The ECJ held in Dillenkofer v. Federal Republic Germany (Cases 178 etc./94) [1996] ECR I-4845 that a failure to implement a directive on time amounted to a serious breach. Although in Rechberger v. Austria (Cases C-140/97) [1999] ECR I-3499 the court held that incorrect transposition of a directive into national law may be sufficiently serious where the member state has no discretion as how to implement. Therefore Sophie can argue that the member state in question has breached EC law by not enforcing the directive at the relevant time. The directive laid down rights that were suppose to be enjoyed by employees like Sophie but as a result of non-implementation by the state this amounted to a serious breach by the member state in question whom have manifestly and gravely disregarded the limits of its discretion. The breach was clear because of the member states failure of non-implementation, although it had sufficient discretion in implementation and as a direct result of which Sophie suffered the loss of not being able to exercise her rights under the directive to take advantage of the foreign language training.
Therefore Sophie can show she suffered loss as a direct result of the states failure to implement the directive which amounted to a serious breach of the community law as seen in Schmidberger v Austria (Case C-112/00) Judgment of 12 June 2003 and as a result of the Factorame case claim damages from the state as a result of the serious breach of EC law.

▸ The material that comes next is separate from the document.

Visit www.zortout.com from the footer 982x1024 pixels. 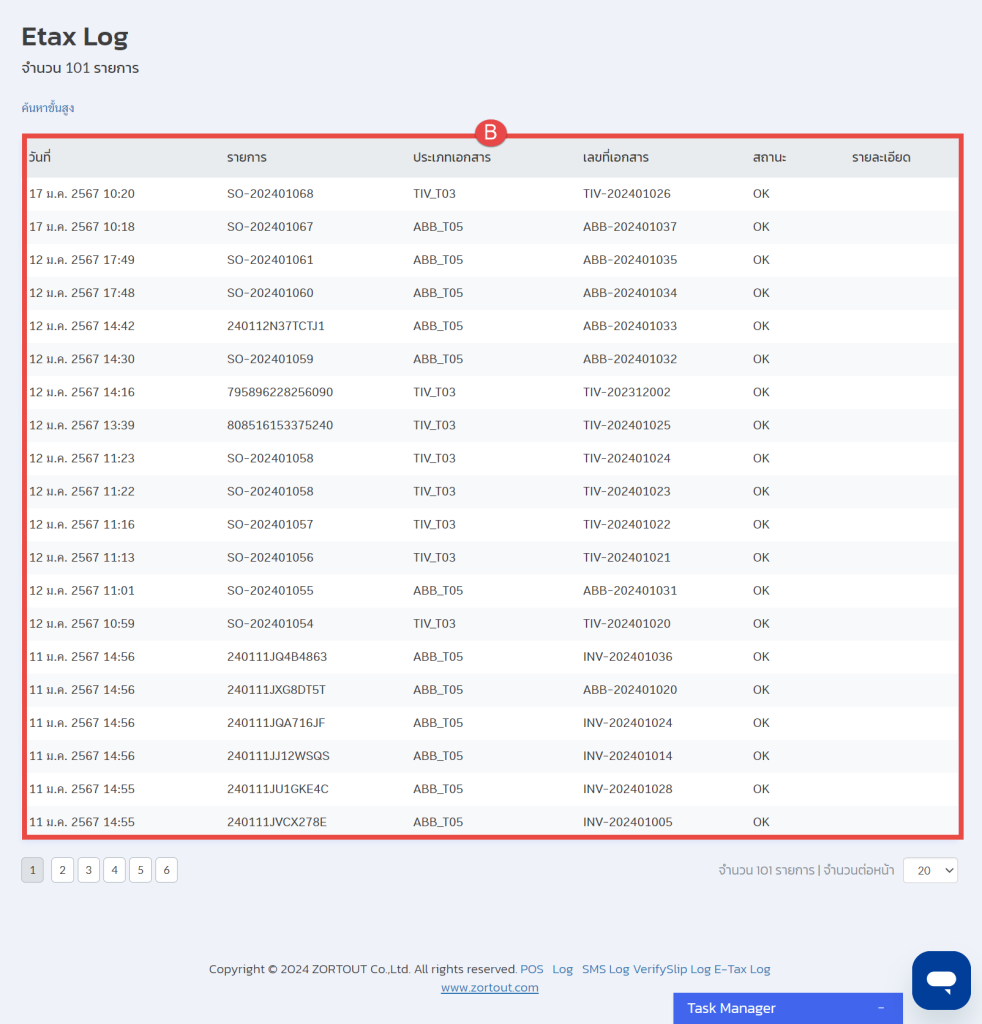489,987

However if Sophie wishes to continue to take advantage of the directive and any remedies she may have in community law, this will depend very much on whether her employer is a private or public body. If Sophie’s employer is a public body she can enforce the directive against the state by vertical direct effect as long as the criteria for direct effect are satisfied. Although if her employer is a private body it becomes more problematic as she cannot enforce the directive against the individual, as directives do not create horizontal enforceable rights. But she may be able to rely on the doctrine of indirect effect, where directives may be enforced against an individual, but this is not guaranteed even though the courts may be obliged to translate domestic law in line with a directive, sometimes this may not be possible, because the provisions of the domestic law may be clearly at odds with the EC directive and further there is no evidence that the national legislature intended national law to comply with its provisions or with a ruling on its provisions by the ECJ.
Therefore the alternative would be to claim damages against the state for non-implementation of a directive. Sophie can argue that the directive was clear and precise outlining her rights, which were sufficiently in serious breach by the member state whom had manifestly and gravely disregarded the limits of its discretion and as a result failed to implement the directive and thus breached EC law and which as a direct result Sophie suffered the loss of not being able to take advantage of the foreign language training.